(Stored records)
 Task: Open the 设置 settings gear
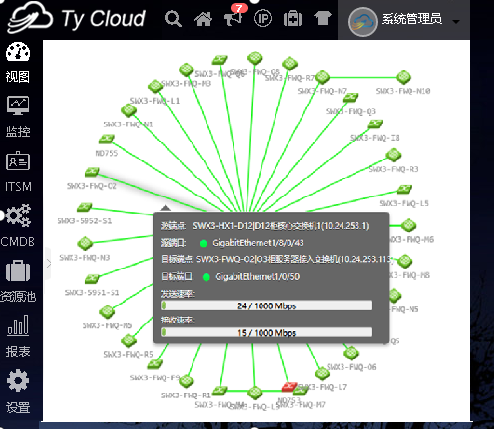(x=18, y=391)
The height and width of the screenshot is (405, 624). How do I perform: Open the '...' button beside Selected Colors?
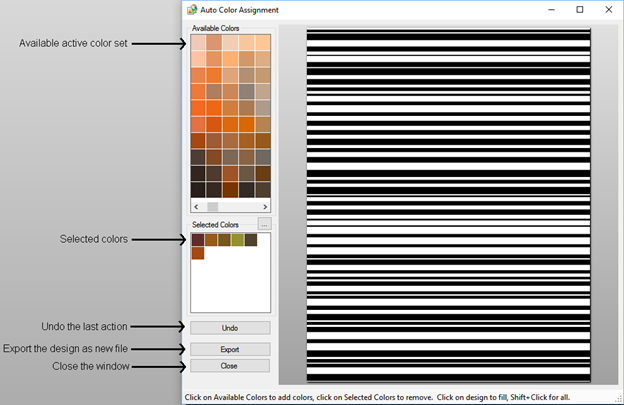pyautogui.click(x=264, y=224)
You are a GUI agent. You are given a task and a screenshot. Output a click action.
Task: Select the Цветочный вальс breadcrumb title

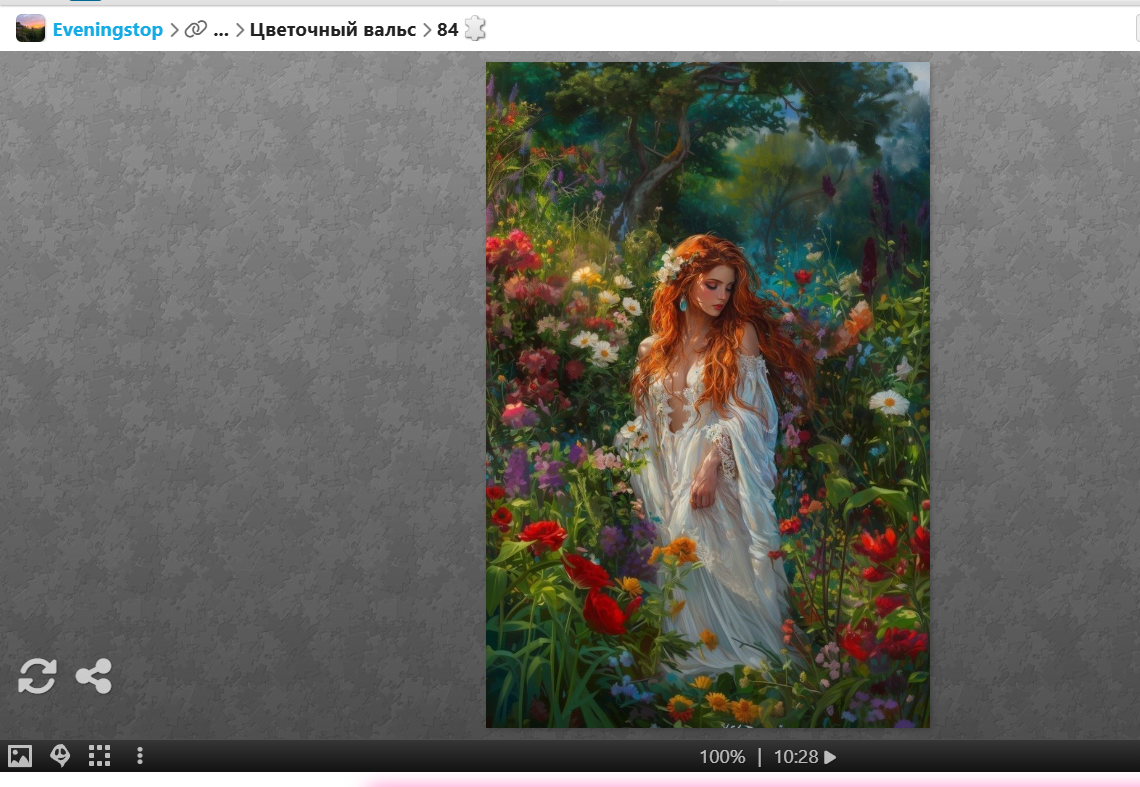pos(332,30)
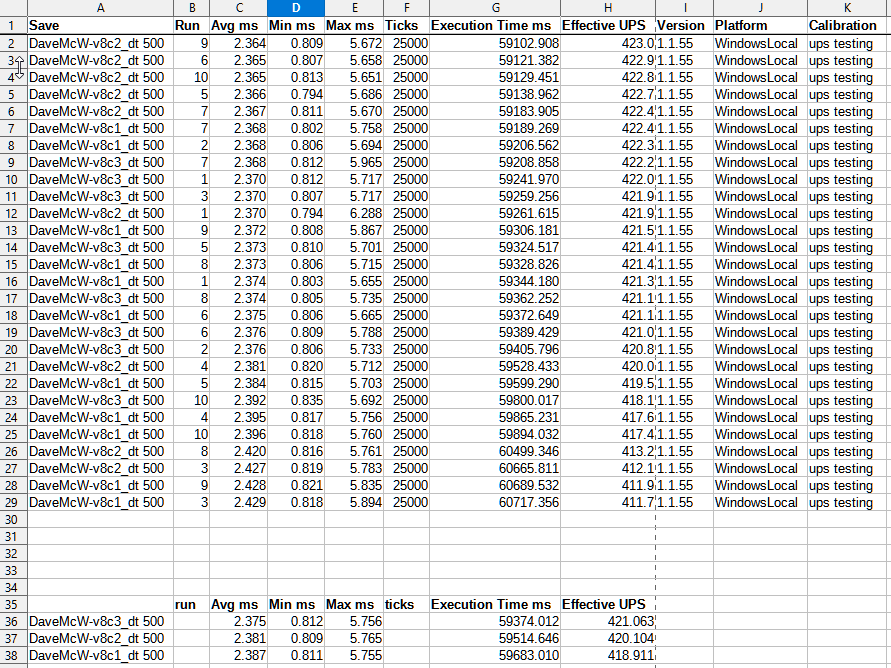891x668 pixels.
Task: Click the lowercase "run" label cell
Action: pyautogui.click(x=191, y=604)
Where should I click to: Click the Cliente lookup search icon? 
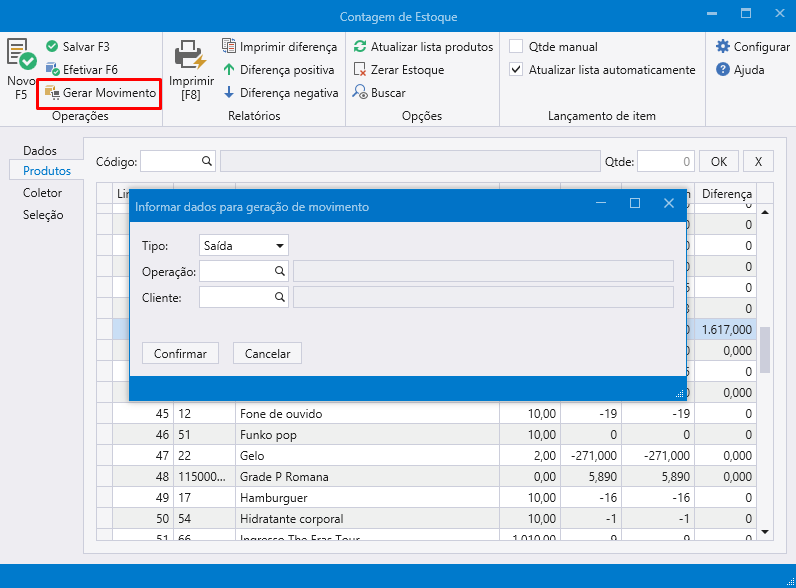pyautogui.click(x=280, y=297)
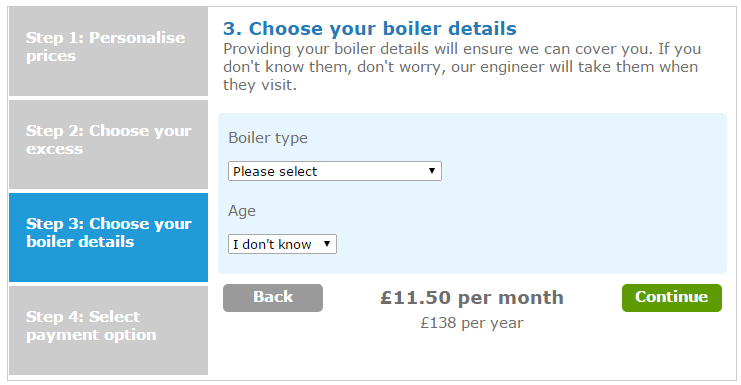Click the word 'excess' in Step 2
The image size is (741, 385).
54,149
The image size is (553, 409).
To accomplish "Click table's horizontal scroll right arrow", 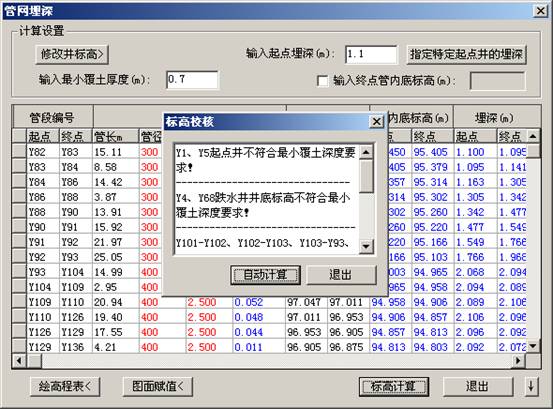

_Task_
Exact copies of the lines from the one containing "Task: Select the" through the end of the records above are required, with no pictures among them.

_Response_
Task: Select the Цветочный вальс breadcrumb title

pos(332,30)
891x668 pixels.
Task: Click the lowercase "run" label cell
Action: pyautogui.click(x=191, y=604)
Where should I click to: Click the Cliente lookup search icon? 
pyautogui.click(x=280, y=297)
Click the word 'excess' in Step 2
The image size is (741, 385).
54,149
The image size is (553, 409).
To accomplish "Click table's horizontal scroll right arrow", 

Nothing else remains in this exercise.